MD Anderson has multiple locations outside the Houston metro area and radiation treatment centers in League City, Sugar Land and Conroe. It established the UT Health San Antonio MD Anderson Cancer Center in 2016.

UT-Austin Dell Medical School Dean Claudia F. Lucchinetti, said the new university hospital will focus on specialized care.

“We will work alongside our partners to deliver the complex life-saving care that central Texans need right here at home,” she said.

Besides creating new jobs and a new source of revenue in Austin, the proposed medical center is expected to develop new medical technology.

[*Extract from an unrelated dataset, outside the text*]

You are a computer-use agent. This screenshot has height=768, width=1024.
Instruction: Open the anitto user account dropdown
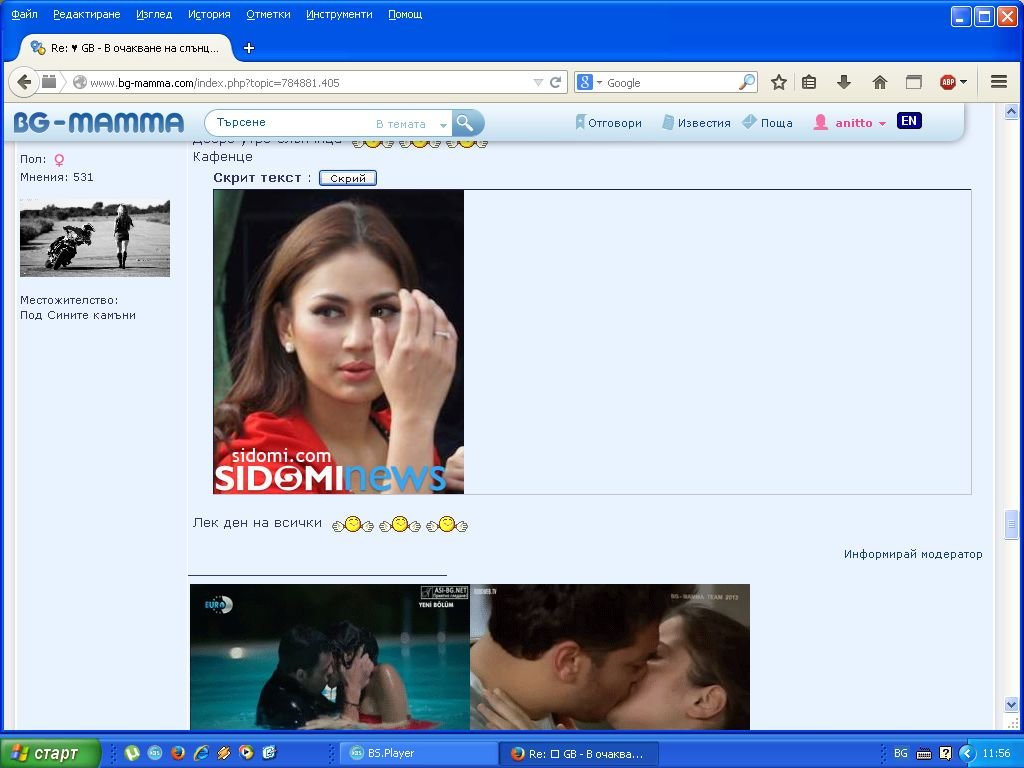pyautogui.click(x=859, y=123)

“We won’t be simply building a traditional academic medical center or one that exists on the island,” UT-Austin President Jay Hartzell said at a press conference held Monday. “We have an opportunity that is unique in Texas and only possible in a few places in the world to build an academic medical center that is linked to a top research university and driven by innovations in technology, digital health, data science, artificial intelligence, robotics, material science and more.”

Texas has a history of supporting cancer research with voters approving in 2019 giving millions in grants to Cancer Prevention and Research Institute of Texas, a state organization that has become an international leader in the field in less than a decade since its creation.

Disclosure: Dell, MD Anderson Cancer Center, University of Texas at Austin and University of Texas System have been financial supporters of The Texas Tribune, a nonprofit, nonpartisan news organization that is funded in part by donations from members, foundations and corporate sponsors. Financial supporters play no role in the Tribune’s journalism. Find a complete list of them here.

Editor’s Note: From our experience, M.D. Anderson – Houston averages 550% of Medicare after managed care discounts. M.D. Anderson – San Antonio is about half that. What will be M.D. Anderson – Austin net average rates?